Gene set enrichment analysis (GSEA) reveals correlation between Rspo2 expression and Wnt target genes, intestinal epithelial cells, and colorectal cancer-related genes. GSEA probing for enrichment of (a) β-catenin knockout-associated, (b) stem cell-associated, (c) colon top-associated, and (d) colorectal cancer-associated gene set signatures in infected susceptible and resistant congenic mice. NES = normalized enrichment score.

Constitutive activation of Wnt signaling constitutes the primary transforming event in CRC36. Notably, activating RSPO2 gene fusions have been identified as being associated with CRC development in humans37. In this respect, colon cancer-related genes as well as Wnt target genes (Jun, Axin2, Pvrl4, Rnf43, Tnfrsf11b, Ephb3) were among the top up-regulated DEGs in susceptible mice following infection while genes highly expressed in differentiated cells and genes negatively correlated with CRC or IBD (Slc26a3, Car4, Tmigd1, Mep1b, Clca6, Agr2, Zg16) were found to be among the top down-regulated DEGs (Table 2). GSEA correlating our dataset to the CRC gene set signature from the KEGG database confirmed enrichment of CRC-related genes in infected susceptible mice compared to resistant congenic mice (Fig. 4D). These data suggest a new mechanistic link between enteric infection and cancer through Rspo2-mediated signaling.
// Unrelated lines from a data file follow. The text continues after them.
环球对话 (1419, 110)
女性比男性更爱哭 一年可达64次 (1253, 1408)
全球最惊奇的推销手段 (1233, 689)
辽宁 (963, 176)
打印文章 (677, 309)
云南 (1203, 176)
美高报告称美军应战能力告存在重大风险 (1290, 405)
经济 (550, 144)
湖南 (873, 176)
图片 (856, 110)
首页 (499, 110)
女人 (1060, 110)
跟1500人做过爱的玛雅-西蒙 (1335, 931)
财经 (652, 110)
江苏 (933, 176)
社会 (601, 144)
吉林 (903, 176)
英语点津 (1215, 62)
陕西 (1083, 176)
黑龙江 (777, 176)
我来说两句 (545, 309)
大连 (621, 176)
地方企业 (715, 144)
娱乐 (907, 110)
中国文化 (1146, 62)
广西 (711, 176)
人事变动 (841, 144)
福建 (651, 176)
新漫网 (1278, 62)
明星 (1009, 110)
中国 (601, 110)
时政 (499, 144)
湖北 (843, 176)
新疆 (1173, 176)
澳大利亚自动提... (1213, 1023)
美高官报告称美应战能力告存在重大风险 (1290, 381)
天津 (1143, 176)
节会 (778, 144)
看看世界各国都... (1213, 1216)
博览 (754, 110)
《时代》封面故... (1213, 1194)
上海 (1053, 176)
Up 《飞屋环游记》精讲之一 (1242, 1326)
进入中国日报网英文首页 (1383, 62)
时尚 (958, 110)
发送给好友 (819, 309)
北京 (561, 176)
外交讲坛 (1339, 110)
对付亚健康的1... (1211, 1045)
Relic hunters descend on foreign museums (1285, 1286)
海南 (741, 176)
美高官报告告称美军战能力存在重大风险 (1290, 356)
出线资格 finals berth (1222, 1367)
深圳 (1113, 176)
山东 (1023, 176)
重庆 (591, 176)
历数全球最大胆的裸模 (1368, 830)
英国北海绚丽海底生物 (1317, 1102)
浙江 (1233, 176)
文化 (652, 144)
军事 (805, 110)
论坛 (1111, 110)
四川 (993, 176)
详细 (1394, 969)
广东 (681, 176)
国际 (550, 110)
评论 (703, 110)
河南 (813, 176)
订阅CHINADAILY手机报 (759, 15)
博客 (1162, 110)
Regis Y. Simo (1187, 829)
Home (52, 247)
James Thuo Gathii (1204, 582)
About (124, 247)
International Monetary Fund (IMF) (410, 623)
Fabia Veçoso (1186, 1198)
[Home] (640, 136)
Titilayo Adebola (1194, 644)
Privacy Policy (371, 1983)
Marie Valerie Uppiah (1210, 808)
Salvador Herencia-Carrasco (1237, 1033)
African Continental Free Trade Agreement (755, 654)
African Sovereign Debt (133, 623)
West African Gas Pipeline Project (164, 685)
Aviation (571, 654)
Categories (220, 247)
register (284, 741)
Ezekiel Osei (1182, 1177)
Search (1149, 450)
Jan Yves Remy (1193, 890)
Functional enrichment analysis of strain-specific responses to infection

Functional enrichment analysis was performed using the KEGG database and GO terms to identify other pathways and biological processes that were affected differentially in susceptible versus resistant congenic mice following C. rodentium infection. Genes and processes enriched in IBD, cell adhesion molecules, Th1/Th2/Th17 cell differentiation, and antigen processing and presentation were over-represented in infected susceptible mice compared to resistant congenic mice (Supplementary Table S3). Notably, a number of H-2 major histocompatibility complex (MHC) genes were associated with the majority of these pathways: H2-Ab1, H2-Aa, H2-DMb1, H2-DMb2, and H2-Eb1 (Fig. 3D). Remarkably, all five encode for MHC class II proteins crucial for the activation of CD4+ T cells. As illustrated in Fig. 3D, the class II transactivator (Ciita) is a major interacting protein responsible for directing MHC II antigen-presentation machinery and is differentially up-regulated in infected susceptible mice (p = 3.64 × 10−5). Similarly, the invariant chain CD74 involved in the expression and peptide loading of MHC II molecules was also differentially up-regulated in infected susceptible mice (p = 1.40 × 10−6) (Fig. 3D). MHC II antigen presentation stimulates naïve CD4+ T cells to activate major T helper (Th) cell pathways. Indeed, we detected substantially more Tnf-α+ Th1 and IL-17A+/IL-22+ Th17 cells both in frequency and in total numbers in the colonic lamina propria of infected susceptible mice compared to resistant congenic mice (Fig. 5A). Collectively, these data suggest that increased antigen processing and presentation on MHC II molecules in infection-susceptible mice leads to exaggerated CD4+ T cell immune activation. GO term enrichment analysis revealed similar patterns (Supplementary Table S4).

Figure 5
figure 5

Infection with C. rodentium results in an amplified Th1 and Th17 cell response in susceptible mice compared to resistant congenic mice but does not contribute to immunopathology. (a) Flow cytometry analysis of the frequency and total numbers of Tnf-α+ CD4+ Th1 cells and IL-17+/IL-22+ CD4+ Th17 cells in the colonic lamina propria of susceptible and resistant congenic mice at 9 days post-infection (n = 4 per group for Th1 data, n = 7 per group for Th17 data; Th17 data is an aggregate of two independent experiments). Data are presented as mean ± SD. **p < 0.01, ****p < 0.0001 by unpaired two-tailed Student’s t test. (bf) Susceptible mice were administered 200 μg of either a CD4-depleting antibody or an isotype control intraperitoneally on the day of oral infection with C. rodentium and again on day 2 post-infection (n = 5–6 per group). (b) Fecal and colon tissue CFU was quantified on day 3 and 9 post-infection, respectively. Horizontal bars indicate median values. (c) Body weight loss was measured on a daily basis. Data are presented as mean ± SEM. (d) Expression of Rspo2 by qRT-PCR was normalized to Hprt. Data are presented as mean ± SEM. (e) Crypt measurements were taken from H&E-stained colonic sections. The graph shows measurements of individual crypt lengths. Horizontal bars indicate median values. (f) Tissue pathology scores from H&E-stained colonic sections. Data are presented as mean ± SEM. Data was analyzed using the Mann-Whitney test.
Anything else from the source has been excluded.